Without including any picture, return the complete set of records exactly.

[Records from a dataset]
Content starts

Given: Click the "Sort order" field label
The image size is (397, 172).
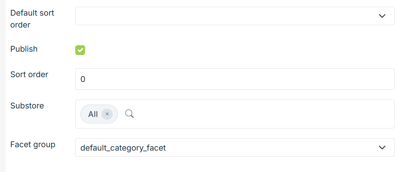Looking at the screenshot, I should [x=29, y=74].
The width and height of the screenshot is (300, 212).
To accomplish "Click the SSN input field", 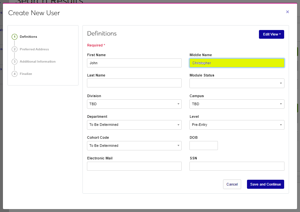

Content ends

### TASK RESPONSE
Given: Click the "Sort order" field label
The image size is (397, 172).
Looking at the screenshot, I should [x=29, y=74].
The width and height of the screenshot is (300, 212).
To accomplish "Click the SSN input field", 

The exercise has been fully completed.